Obecnie TM wykonuje się zasadniczo u chorych po leczeniu trombolitycznym, chyba że było ono przeciwwskazane.

powstają algorytmy oprogramowania pozwalające na określenie tego, co interesuje neurologa udarowego i operatora TM.

● Ze względu na to, że tak ważny w leczeniu udaru jest czas, istotne są kampanie społeczne. Przy zawale serca większość pacjentów odczuwa ból i ten czynnik skłania do poszukiwania pomocy medycznej. Natomiast niedokrwiony mózg nie boli. Stąd tak ważne jest właściwe i szybkie rozpoznanie objawów udaru przez otoczenie. Takie alarmujące objawy to np. zaburzenia mowy, opadnięcie kącika ust, osłabienie kończyn, zwykle po jednej stronie ciała.

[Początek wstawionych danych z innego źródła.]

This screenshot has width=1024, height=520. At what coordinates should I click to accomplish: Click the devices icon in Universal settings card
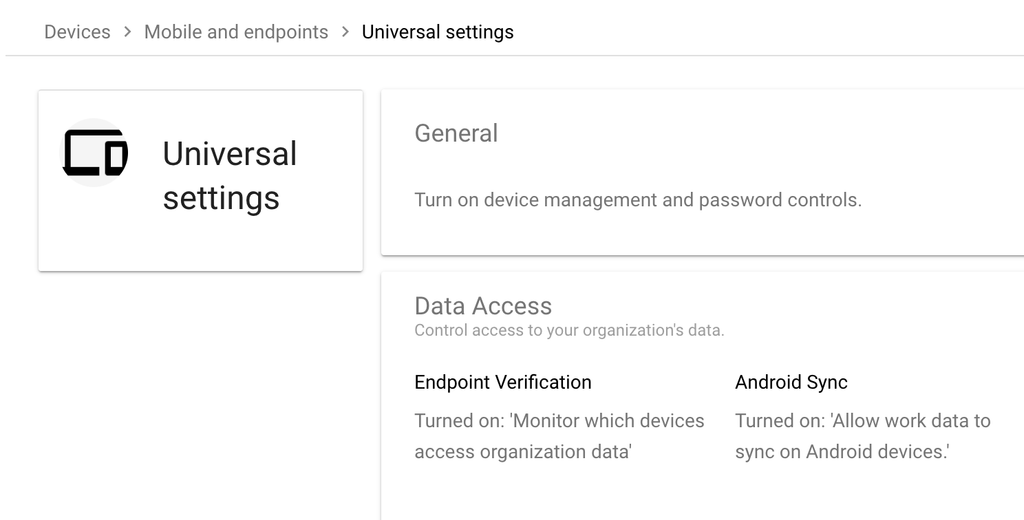[x=95, y=154]
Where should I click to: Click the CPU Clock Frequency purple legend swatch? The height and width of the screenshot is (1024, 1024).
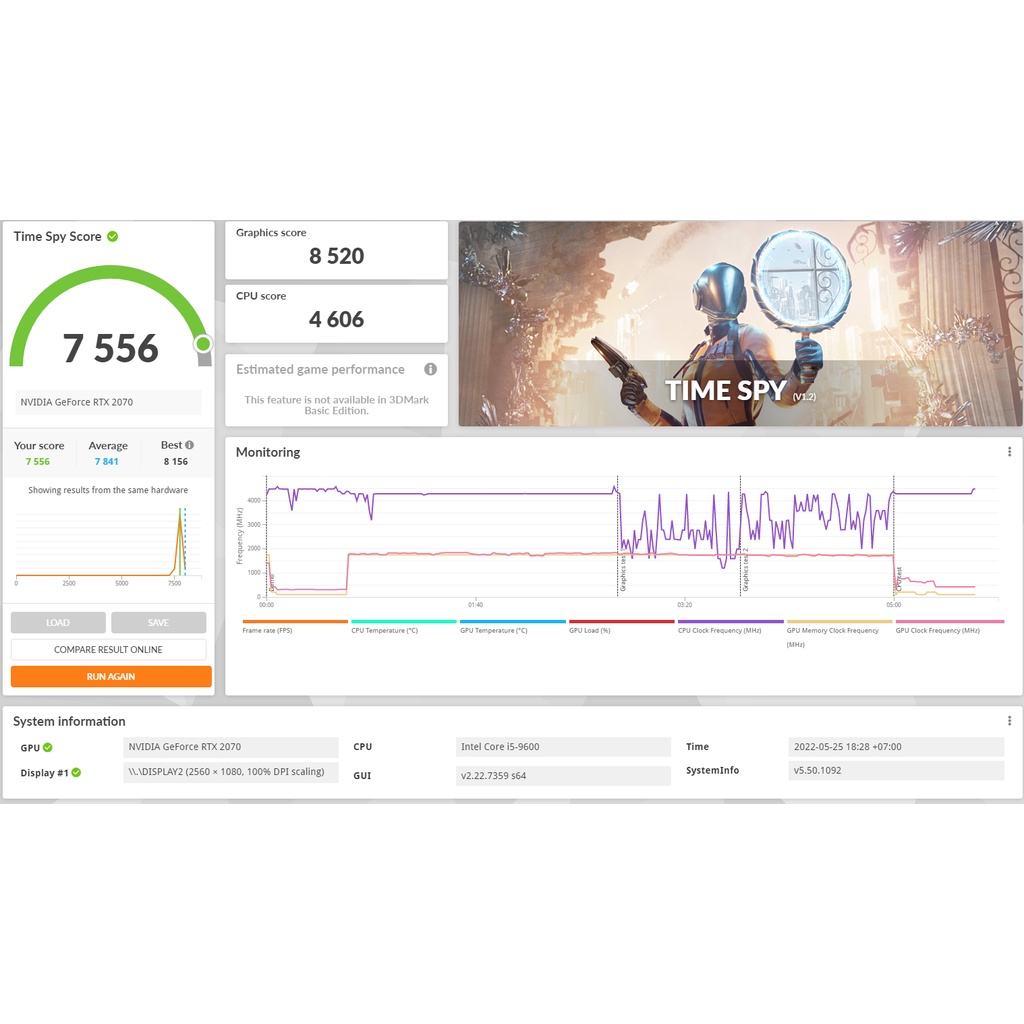(730, 622)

● Część pacjentów twierdzi, że życie po udarze jest gorsze niż śmierć. Woleliby nie żyć, niż żyć z tak dużym uszkodzeniem, bo rehabilitacja jest skuteczna tylko częściowo, niejednokrotnie w niewielkiej części. Kluczowy jest fakt, jak dużo tkanki mózgowej i w jakich rejonach mózgu zostało nieodwracalnie uszkodzone. Właściwa, sprawna kwalifikacja pacjenta i niezwłoczne leczenie zapobiegają inwalidztwu.

● Nie ma wątpliwości, że TM redukuje w znacznym stopniu tragiczne następstwa udaru w stosunku do dotkniętego nim pacjenta, jego rodziny oraz społeczeństwa.

● Udar jest zachorowaniem nagłym i w znacznej części nieprzewidywalnym. Czas, aby w zmniejszeniu poziomu związanego z udarem cierpienia, nieszczęścia i inwalidztwa Polska dołączyła do krajów takich jak Francja, Holandia, Hiszpania, Niemcy czy Czechy.